When McDonald, Wimbish and LeBlanc met British dub producer Adrian Sherwood (of the On-U Sound System), they moved to England and in 1986 recorded “Major Malfunction”, a street-wise funk-rock LP with doses of Sherwood’s studio trickery informing the whole. Since LeBlanc had a bit of name recognition due to his 1983 dance hit “No Sell Out,” the album was released under his name. Another Brit, vocalist Gary Clail, had joined the Tackhead conglomeration by that time, and it was his name — or rather Gary Clail’s Tackhead Sound System — that graced the cover of the 1987 album “Tackhead Tape Time”, on Nettwerk Records. After another collective recording on Keith LeBlanc’s 1989 album “Stranger than Fiction”, the Tackhead team finally coalesced as a stable group on “Friendly as a Hand Grenade”. The album, also released in 1989, was the first recorded as Tackhead, and the addition of a standard vocalist (Bernard Fowler) made the group that much more stable, in image if not in sound. “Strange Things” followed in 1990, with contributions from Melle Mel and Mick Jagger. The album appeared to be a conscious attempt at mainstream rock success (not unlike that of Living Colour), and failed miserably. Though they released no more new Tackhead material, LeBlanc, Wimbish and McDonald continued to play for On-U Sound System projects, such as Gary Clail’s 1991 album “The Emotional Hooligan”.

“Power Inc. Volume 2” collects more Tackhead from the vaults and the remixing board. This time out the sound is less in the didactic funk-rock mode of “Power Inc. Vol.1” and more akin to the output of On-U Sound experimentalists like African Head Charge and Dub Syndicate.

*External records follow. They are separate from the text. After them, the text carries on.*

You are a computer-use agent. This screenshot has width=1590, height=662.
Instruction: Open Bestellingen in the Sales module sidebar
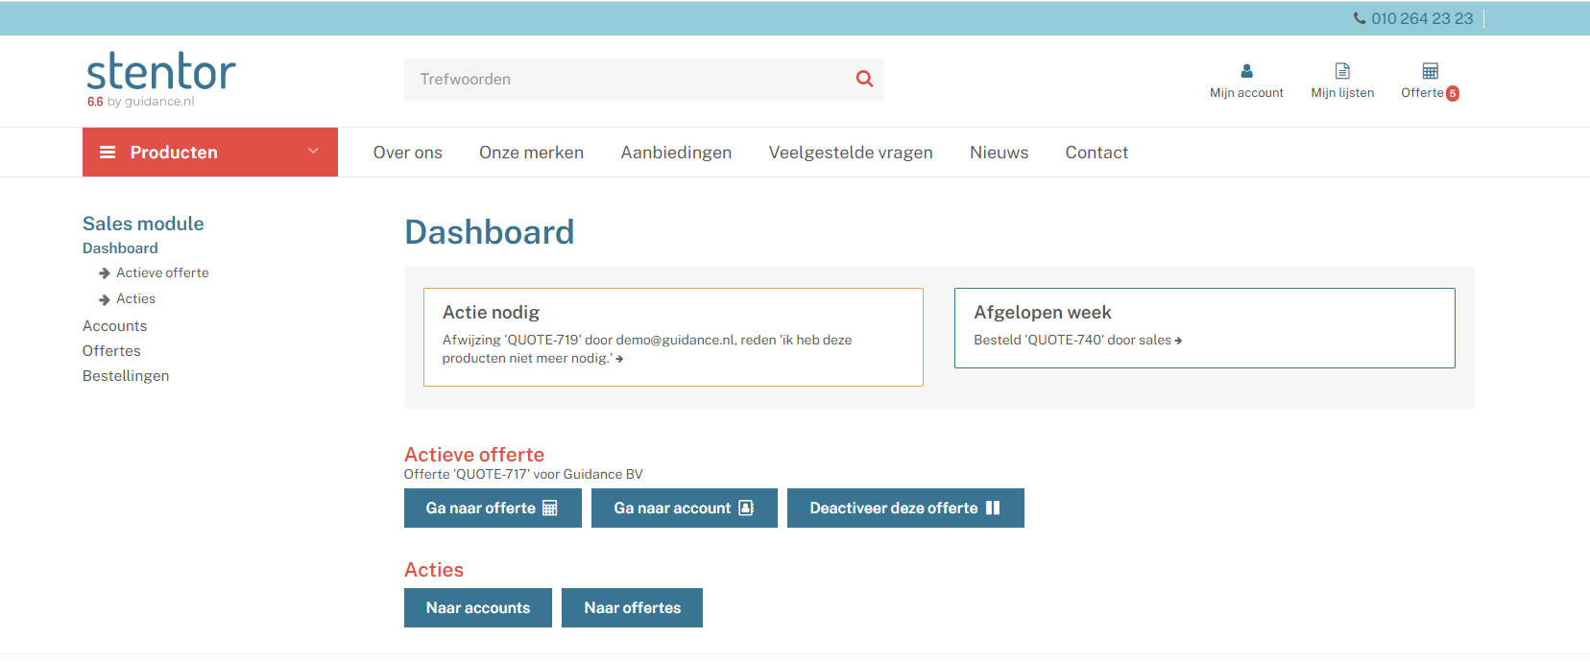[126, 376]
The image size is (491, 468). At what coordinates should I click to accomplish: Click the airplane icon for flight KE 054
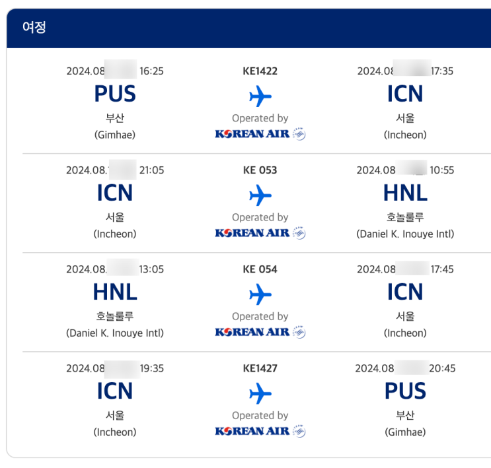pyautogui.click(x=260, y=294)
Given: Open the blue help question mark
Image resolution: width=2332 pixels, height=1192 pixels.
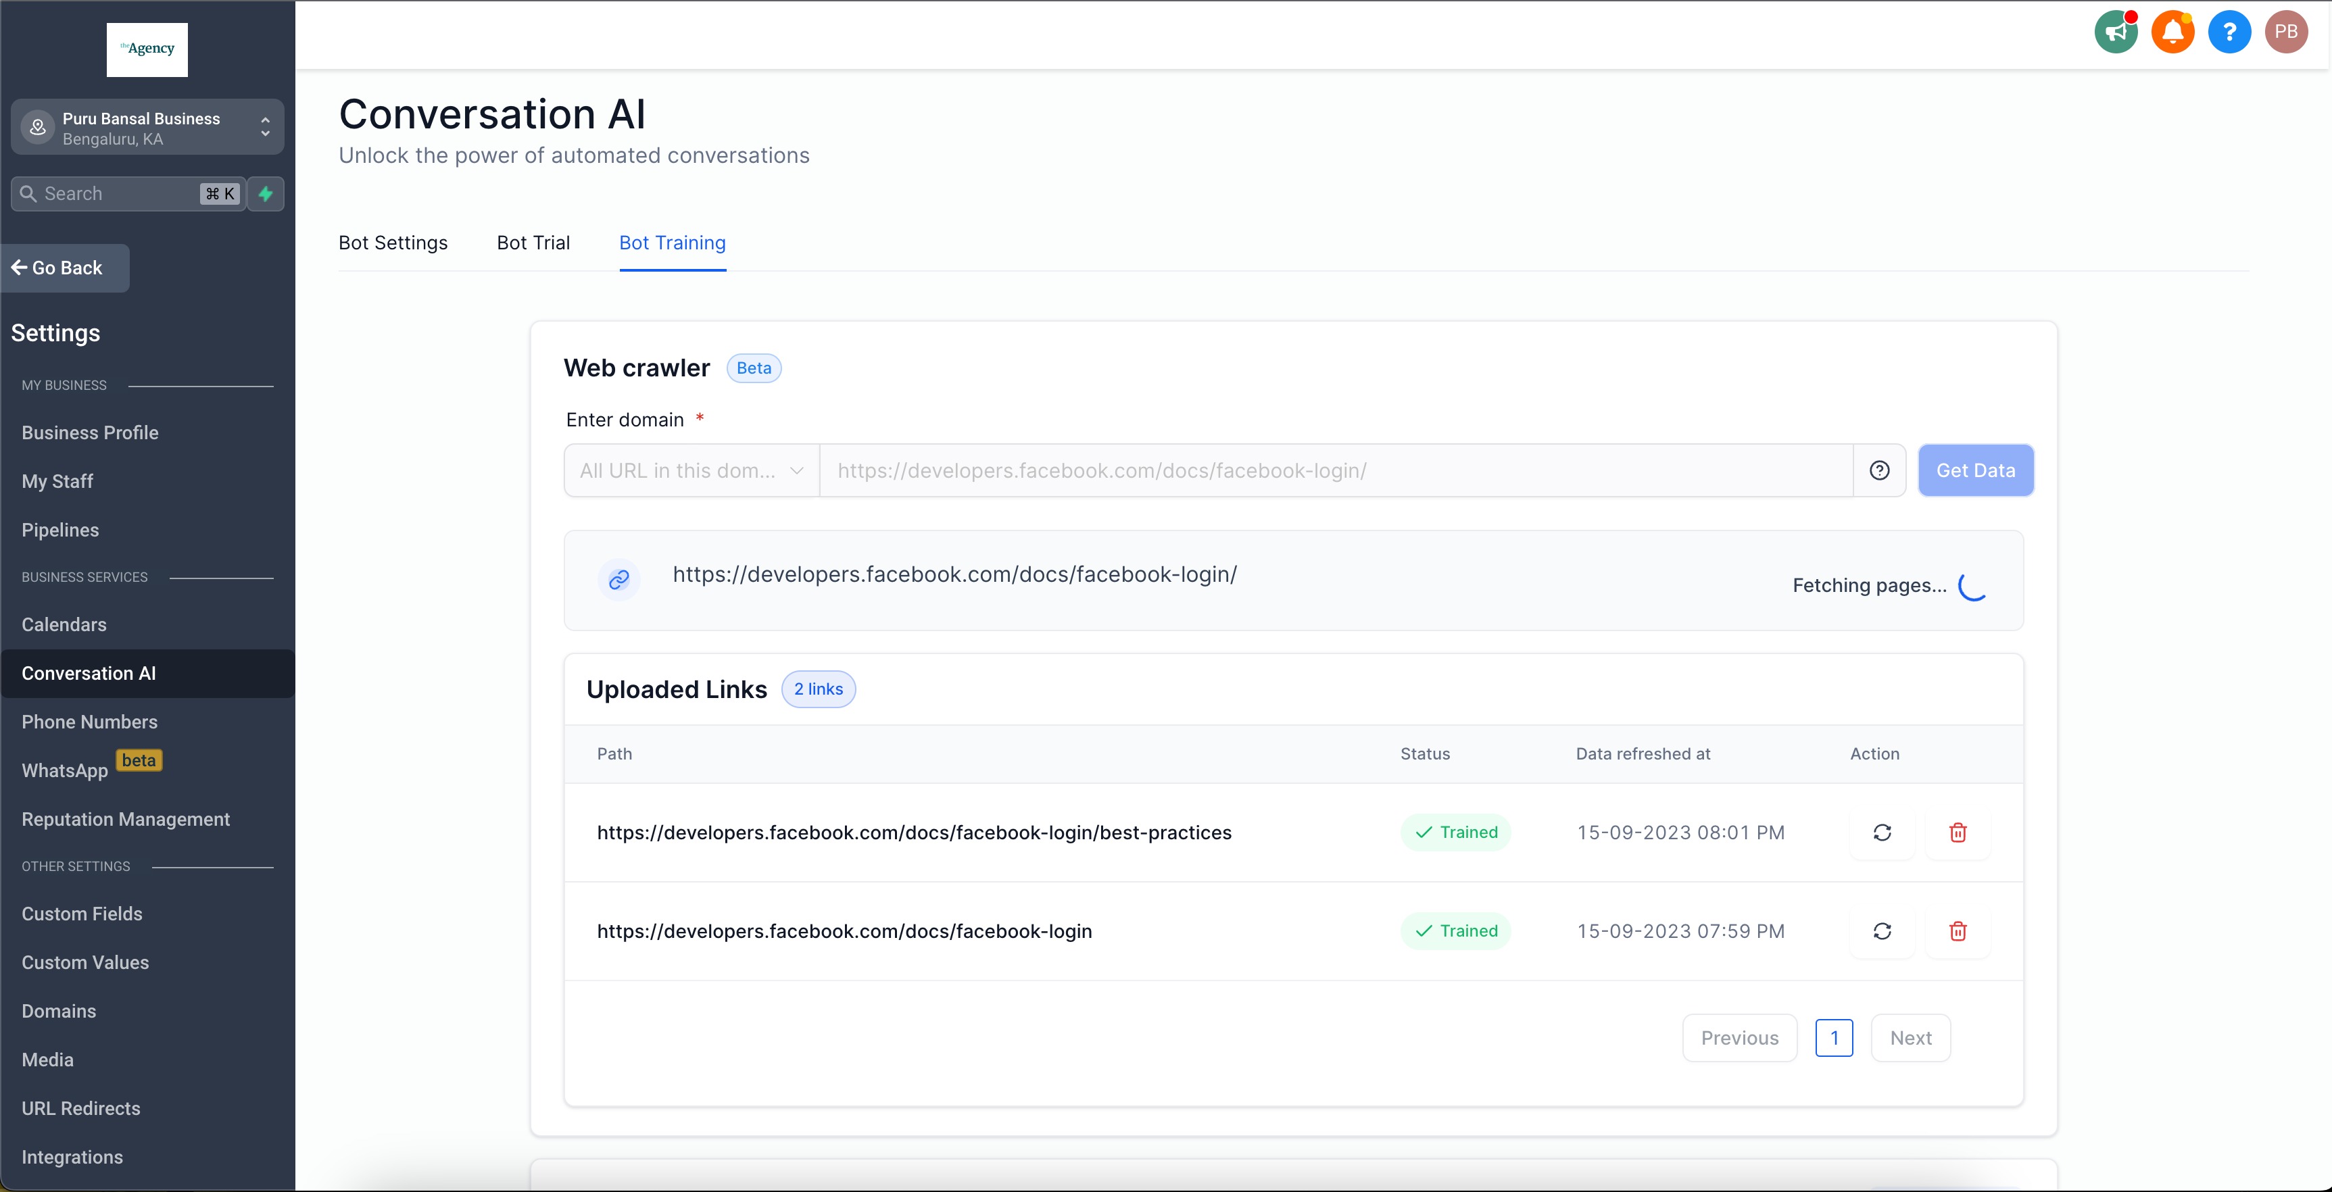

Adrian Sherwood’s industrialized take on the Sugar Hill Gang sound does reap rewards on “Move It” and “The Bubbly,” but often enough gets mired in the dogmatic funk groove laid down by guitarist Skip McDonald, drummer Keith LeBlanc, and bassist Doug Wimbish. Additionally, the disc features Tackhead and alias Fats Comet sans Vol. 1 guests Melle Mel, Bernard Fowler, Gary Clail, and Bim Sherman. And while some jazz fusion, doo wop, and soul touches help spruce up a few cuts here, Wimbish’s stab at the Hendrix staple “Crosstown Traffic” comes off as missed opportunity to marry rough electronica with acid-industrial sounds. A better collection than Vol. 1, this mix qualifies as a first-disc choice for the Tackhead curious.